Анна Плайм, верная горничная Евы, утверждала, что ее хозяйка ничего не знала о страшной участи евреев, да и другие женщины Бергхофа тоже. В 2002 году Курт Кух, расспрашивавший ее о жизни в Бергхофе, услышал следующее:
Что касается евреев, бесчеловечно казненных в Дахау, о них почти никто не знал. Переходящие всякие границы притеснения евреев до войны были очевидны всякому: сегодня никто не посмеет отрицать это. Многих выгоняли из их домов и кварталов. Но я ни малейшего понятия не имела, что произошло с этими людьми в конечном итоге. Думаю, и Еве Браун не рассказывали об их дальнейшей судьбе и о том, что на самом деле творилось в концлагерях. Хотя она, как и все, не могла не знать, что с евреями и со всеми противниками нацистов обращались жестоко. Но фотографии людей, которых, подобно скоту, перевозили в лагеря уничтожения, всплыли только после войны.

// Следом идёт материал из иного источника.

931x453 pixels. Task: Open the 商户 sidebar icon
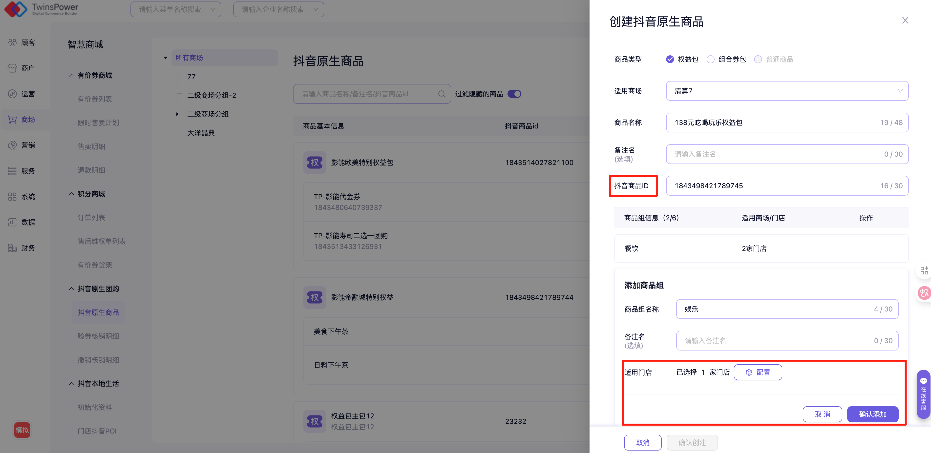click(12, 68)
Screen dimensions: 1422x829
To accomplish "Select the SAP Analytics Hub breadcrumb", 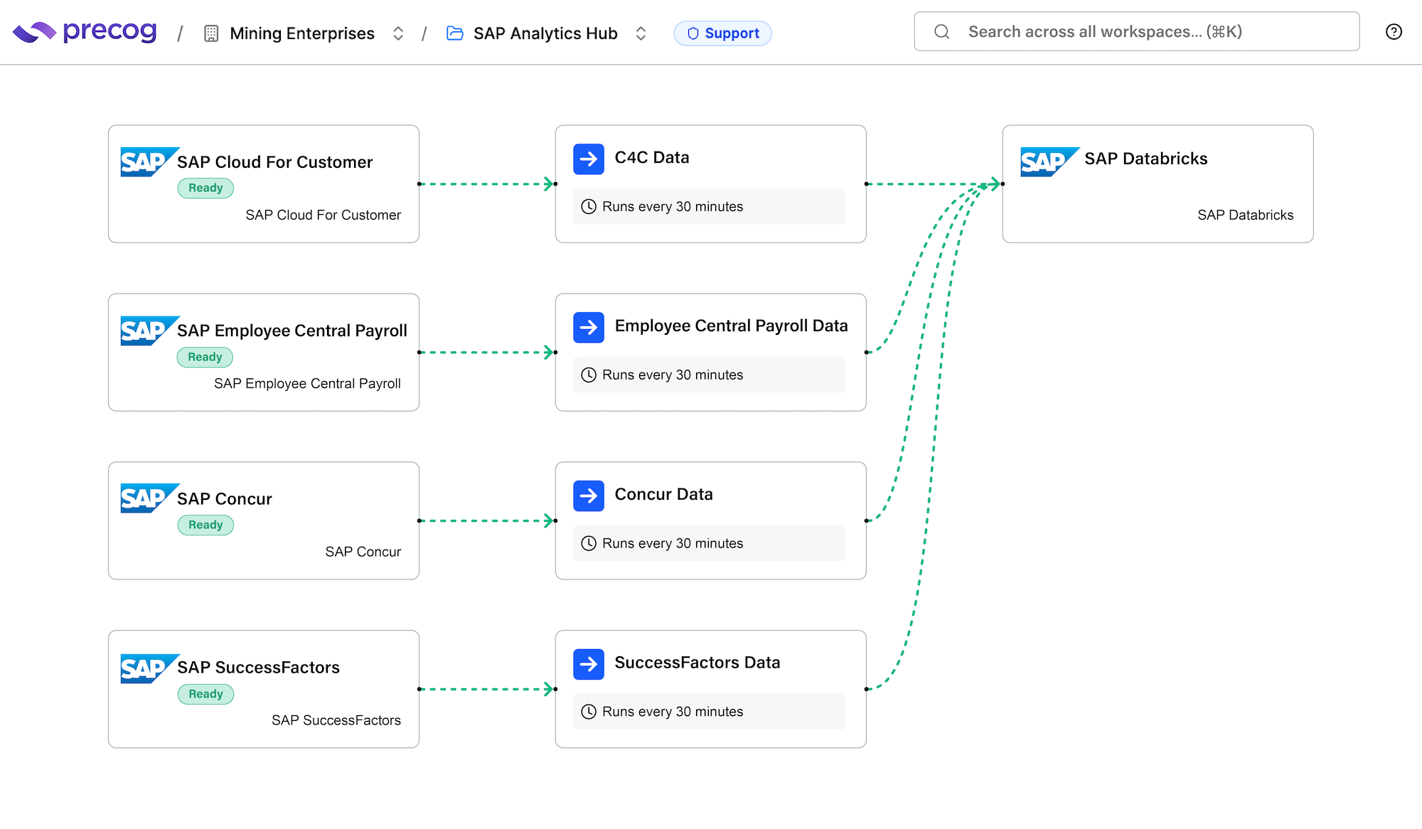I will click(x=545, y=33).
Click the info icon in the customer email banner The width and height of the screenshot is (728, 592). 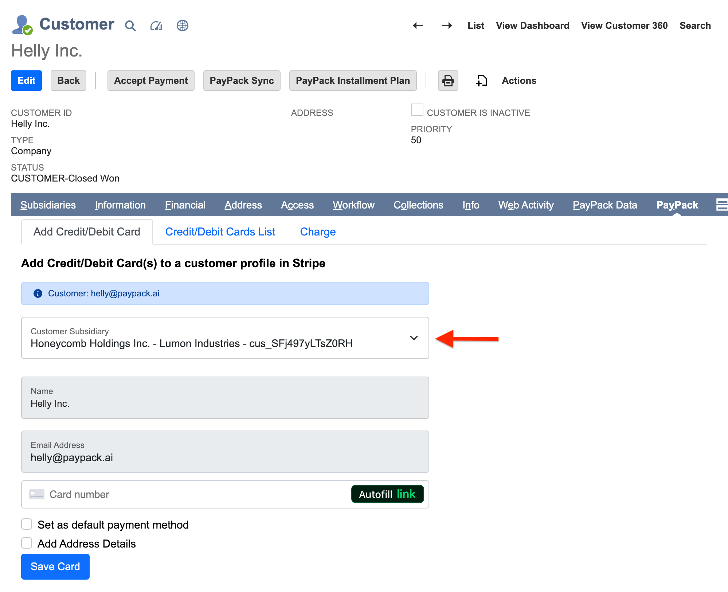(38, 293)
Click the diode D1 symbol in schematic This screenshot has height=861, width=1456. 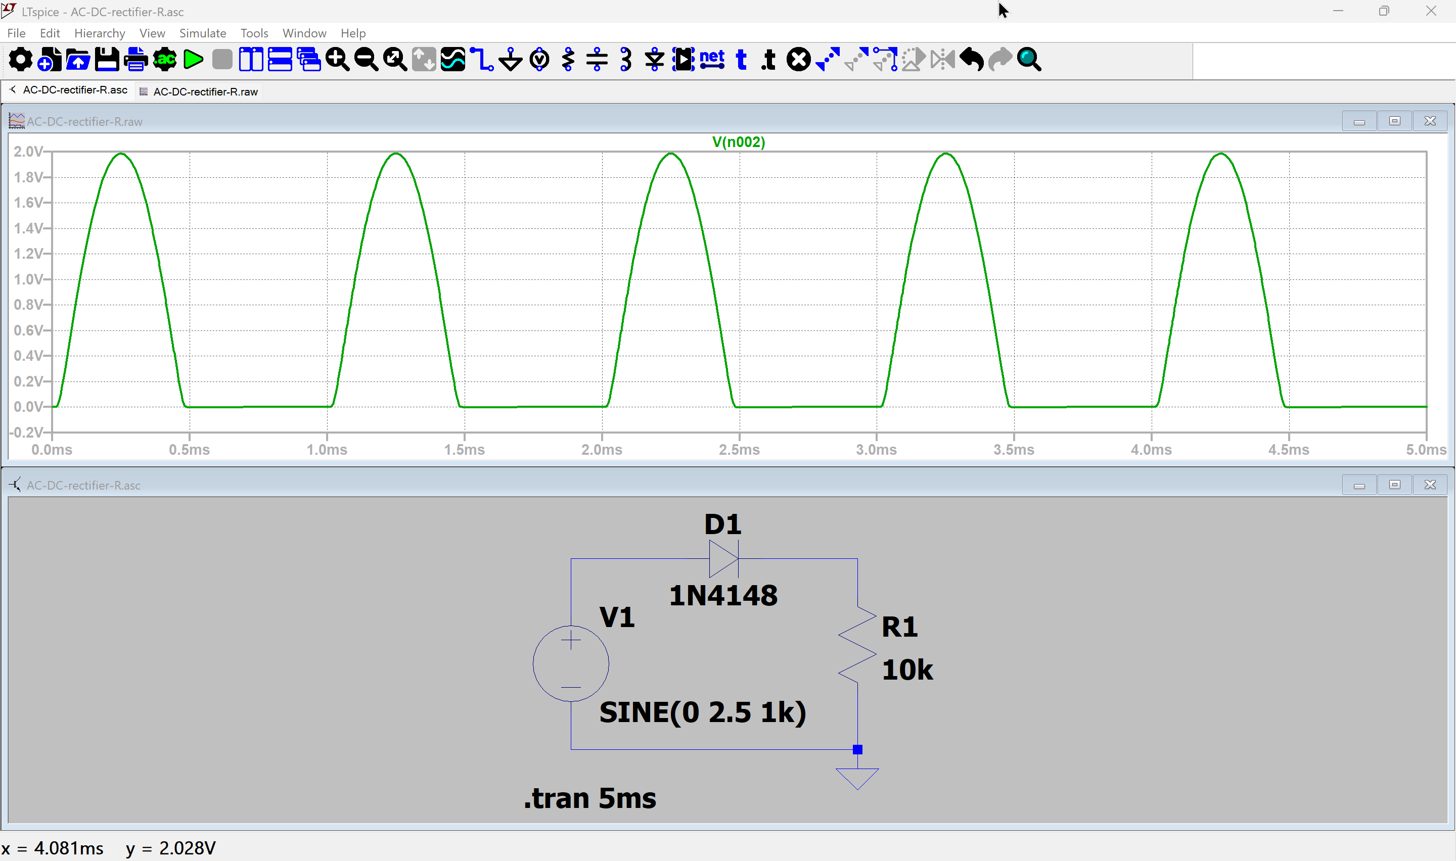pyautogui.click(x=724, y=558)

Учитывая склонность гитлеровского окружения преуменьшать или вовсе отрицать свои расистские убеждения, это кажется справедливой оценкой степени осведомленности Евы, но о правде можно только гадать. Гертрауд Вейскер не сомневается, что Ева пребывала в неведении обо всем, что касается Черных Событий. Страстно защищая себя и свою кузину, она говорила:
Мы слыхом не слыхивали про Освенцим. В то время все делалось в такой тайне — неудивительно, что народ ничего не подозревал. Люди, окружавшие Еву, знали куда больше нас, но тогда это было так засекречено, что простые немецкие семьи не могли даже догадываться о подобных вещах. Я знала, что евреи уезжали, но полагала, что в Америку или еще куда-нибудь. Мне и в голову не приходило, что их убивали газом.